One of the limitations of the present study is that we had only 2 time point images for time-integrated activity and absorbed dose estimations. Also in SPECT/CT–based dosimetry, uncertainties at the voxel level are important. In particular, SPECT attenuation, CT image resolution, and partial-volume effects might influence the accuracy of voxel-based activity estimation and tissue-density estimations.
In the limited number of patients and tumors that were analyzed in this study, tumor-absorbed dose and EUD thresholds could be identified that separated progressive versus stable overall disease response and tumor growth versus shrinkage. A statistically significant dose–versus–tumor volume shrinkage correlation was obtained for both mean absorbed dose and EUD. Reflecting the highly nonuniform absorbed dose distribution within tumors, the tumor EUD was approximately 2- and 3-fold lower than the mean absorbed dose for low- and high-dose therapy, respectively. In all cases, the tumor volume shrinkage was transient, and tumor growth and disease progression and eventual death were observed in all treated patients, suggesting that substantially higher EUD is required for long-term tumor control.
A recent report summarizing XRT (primarily proton beam) experience in osteosarcoma therapy suggests that an absorbed dose of 69 Gy is required to achieve long-term (>3-y) tumor control in this patient population (27). Because XRT is uniformly delivered, this suggests that EUD values of this order are required to achieve a similar level of tumor control using 153Sm-EDTMP radiopharmaceutical therapy. An approach that combines XRT with RPT has recently been described (28). Combination of XRT with 153Sm-EDTMP treatment presents a possible advantage by providing a localized high absorbed dose to the visible tumors while enabling treatment of occult disease.

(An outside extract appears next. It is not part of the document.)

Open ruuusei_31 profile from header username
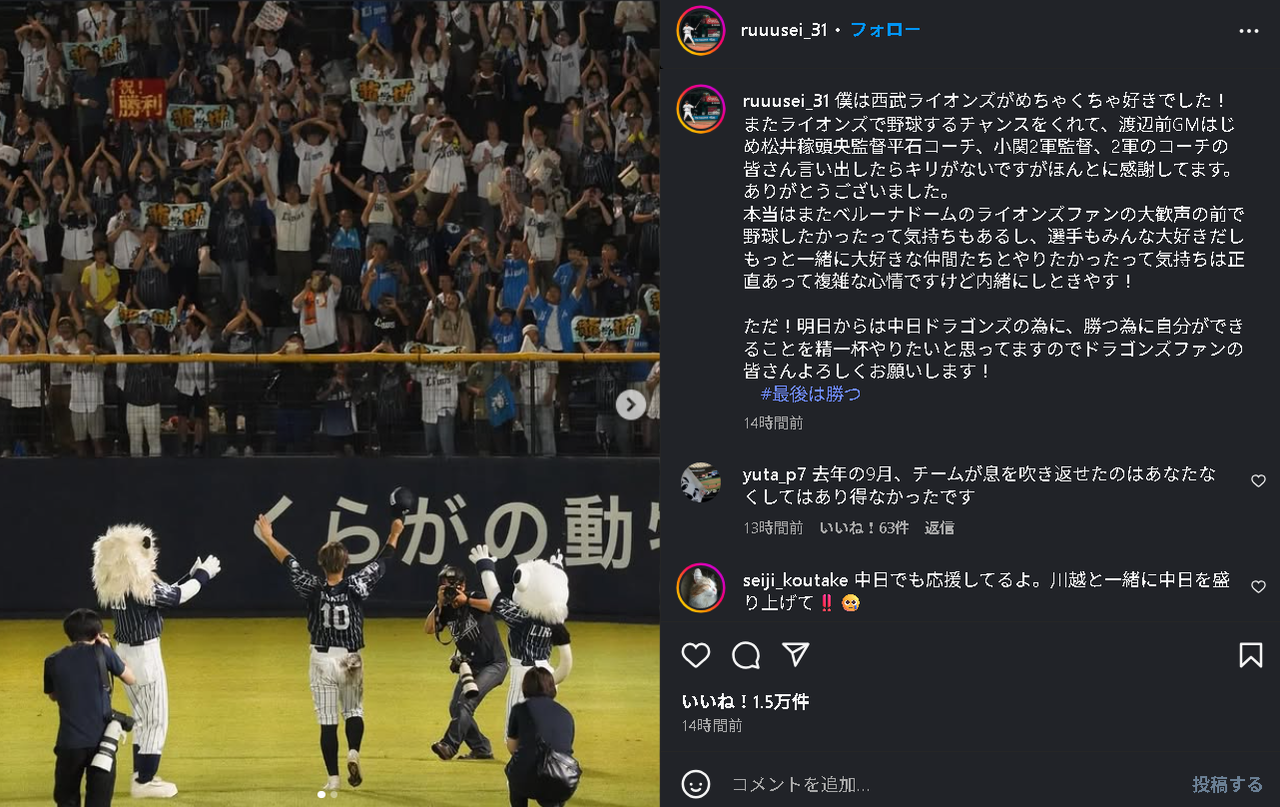The height and width of the screenshot is (807, 1280). click(x=784, y=30)
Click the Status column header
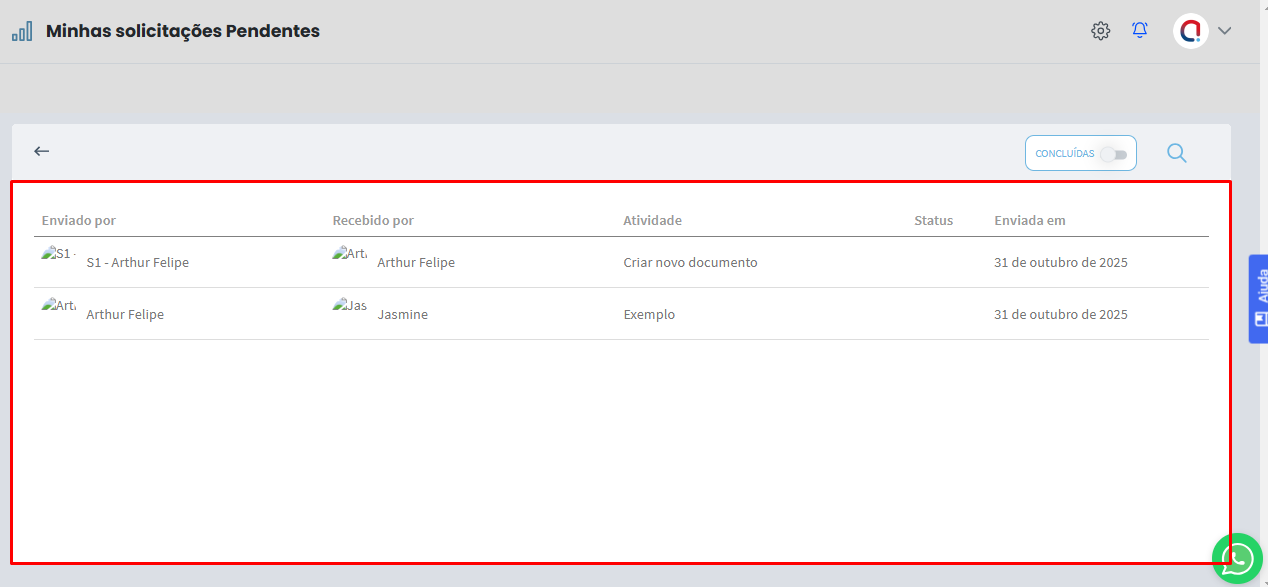1268x587 pixels. click(933, 220)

In this study, we showed the applicability of patient-specific tumor dosimetry in studying the nonuniform absorbed dose distribution of osteoid-forming tumors. The variations in tumor density, mass, and shape seen in these tumors did not affect the mean tumor-absorbed dose estimation significantly. A dose–response relationship was observed for transient tumor volume shrinkage.
This study was supported in part by NIH grant R01 CA116477 and by EUSA Pharma (USA) Inc. (formerly Cytogen Corp.).
No other potential conflict of interest relevant to this article was reported.